(JTA) — The Jews of Corpus Christi knew a decade ago they had to act fast to save their two synagogues.With at most 1,000 Jews left in the Texas town and only 60 families making up its membership, the 60-year-old Conservative synagogue was in shaky financial shape. So in 2005, B’nai Israel Synagogue merged with Temple Beth El, a Reform shul, to form Congregation Beth Israel, combining customs and sharing sacred spaces to preserve Jewish life in an area that saw its heyday around World War II.
The combined synagogue, and a small but growing number of others like it, makes a concerted effort to be inclusive despite denominational differences in liturgy and theology. Friday night services are tailored to Reform-minded members, while Saturday morning is conducted in the more traditional Conservative style, according to Kenneth Roseman, Beth Israel’s Reform-ordained rabbi.
Families marking a bar or bat mitzvah can choose which day and denomination they want for their celebration. Members even used furnishings from the old Conservative synagogue in a small chapel and put up some of the old building’s stained glass in the new congregation’s social hall.
“It’s not perfect,” said Roseman, “but it works.”
Across the country, scores of synagogues have overcome denominational differences to merge formally, share space or otherwise collaborate, often due to financial hardships wrought by shrinking Jewish populations. Shifting demographics and a challenging economic environment have led synagogues to consider remedies that previously were unthinkable, said Rabbi David Fine, the rabbinic director of the Union for Reform Judaism’s small congregations network.
“Many congregations worked hard for years to distinguish themselves,” Fine said. “It wasn’t so much ‘who are we’ but ‘who are we not?’– looking at the other place across town. Now it’s more ‘what do we have in common?’ ”
That kind of thinking was evident in the merger of the Reform Temple Beth El with Congregation Eilat, a Conservative synagogue in Southern California that was struggling with a significantly reduced membership. In 2010, the congregations merged formally with about 80 percent of Eilat’s 120 families joining the 650-family Beth El. Eilat members were granted board positions, one of Beth El’s kitchens was brought up to Conservative kosher standards and differences on issues such as music on Shabbat and patrilineal descent were followed in each denomination’s services.
Today, the congregation’s three rabbis — two Reform and one Conservative — run educational programming for the congregation at large and, on the High Holidays, deliver sermons to both the Reform and Conservative services.
“I think the success of it is measured by the fact that the lines are totally blurred now,” Welland said. “We’re one congregation; we’re one community.”
Some synagogues in financial straits have stopped one step short of a full merger, opting to share facilities revamped for the needs of communities with a range of practices and beliefs.
In Canton, Ohio, Jewish leaders worried about a declining population sold the Reform Temple Israel and put the local Jewish community center facility on the market, according to Ed Buxbaum, CEO of the Canton Jewish Community Federation and a former president of the Reform synagogue. Last year, Temple Israel and the federation, which had been housed at the JCC, moved into the last remaining synagogue in town, a Conservative congregation, which renovated its building to meet the needs of all three.

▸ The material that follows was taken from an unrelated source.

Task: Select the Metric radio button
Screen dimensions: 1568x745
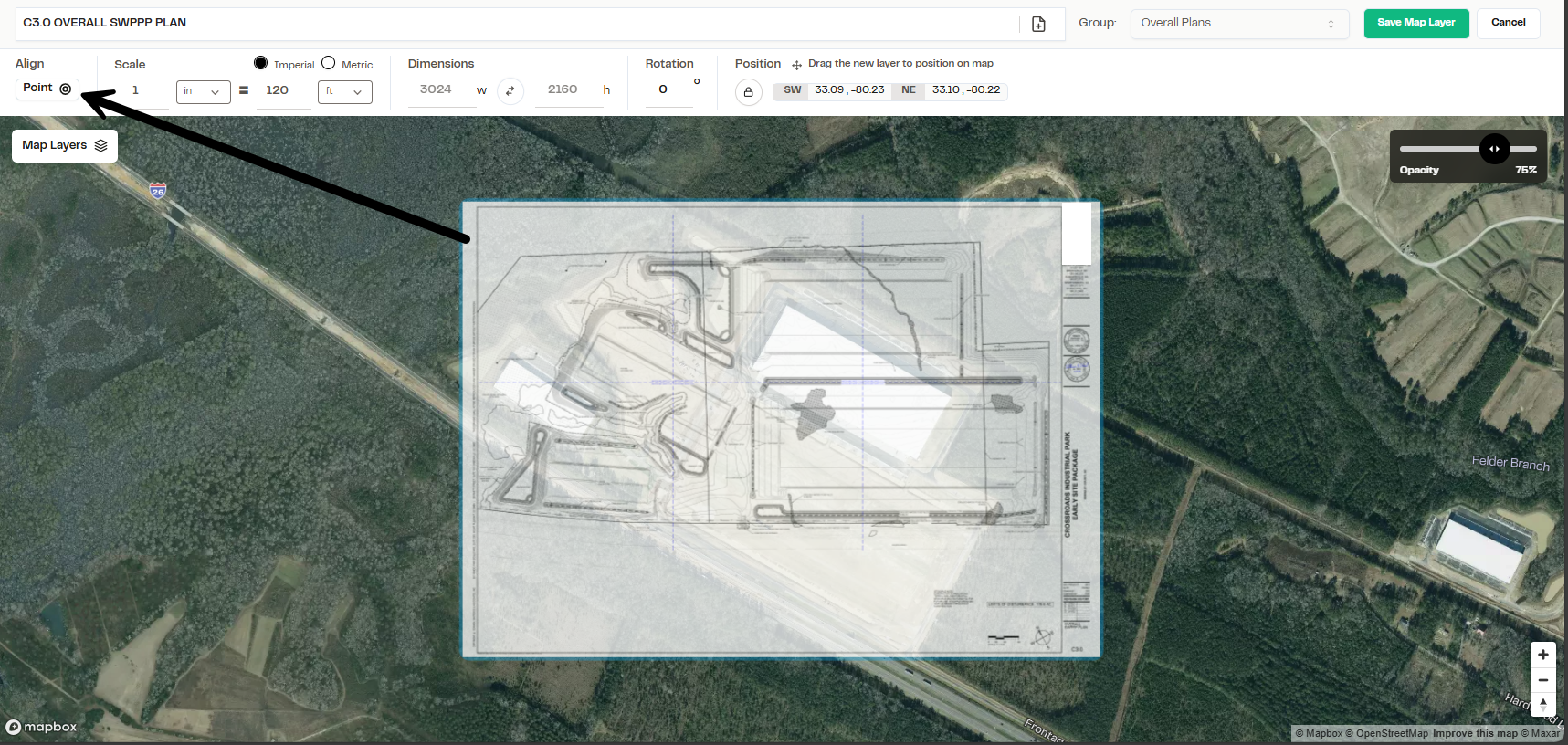Action: (x=329, y=63)
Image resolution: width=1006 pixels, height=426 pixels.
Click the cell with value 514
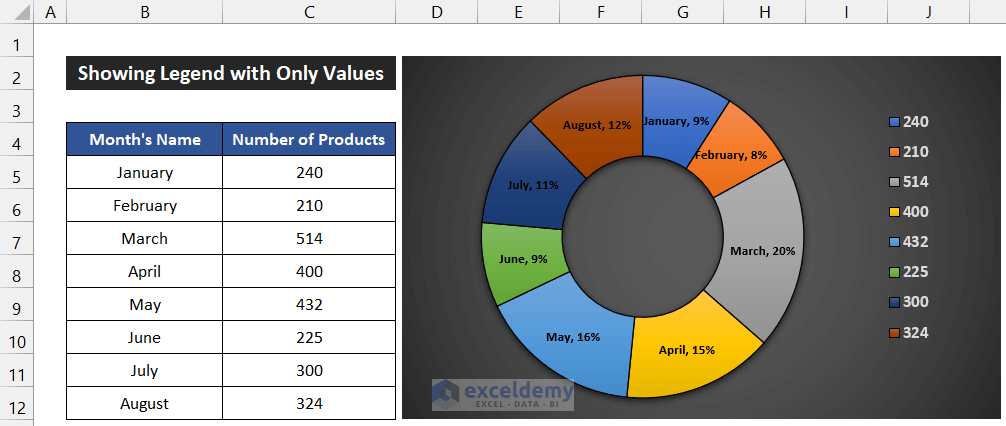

The institutions now split the bills equally and hold equal shares of a nonprofit corporation set up to oversee the facility.
“It was not easy. It’s very difficult for people who have worshiped in a single facility for 55 years and whose families have had all their lifecycle services and everything” there, Buxbaum said. “Change is difficult.”
Both Canton and Corpus Christi have received inquiries from other communities contemplating similar moves. Corpus Christi has even produced a monograph detailing its merger. But not all such collaborations have resulted from declining demographics.
After Hurricane Katrina dumped 10 feet of water on New Orleans’ Congregation Beth Israel, the Modern Orthodox congregation found refuge in a nearby Reform temple that had escaped the worst of the storm. Beth Israel shared a building with Congregation Gates of Prayer for several years before moving out — to a building constructed next door on land purchased from the Reform synagogue. The congregations still share a playground.
“It’s all about relationships,” said Uri Topolosky, Beth Israel’s rabbi. “It’s all about a community that cared about itself, cared about each other and wanted to see a good thing happen.”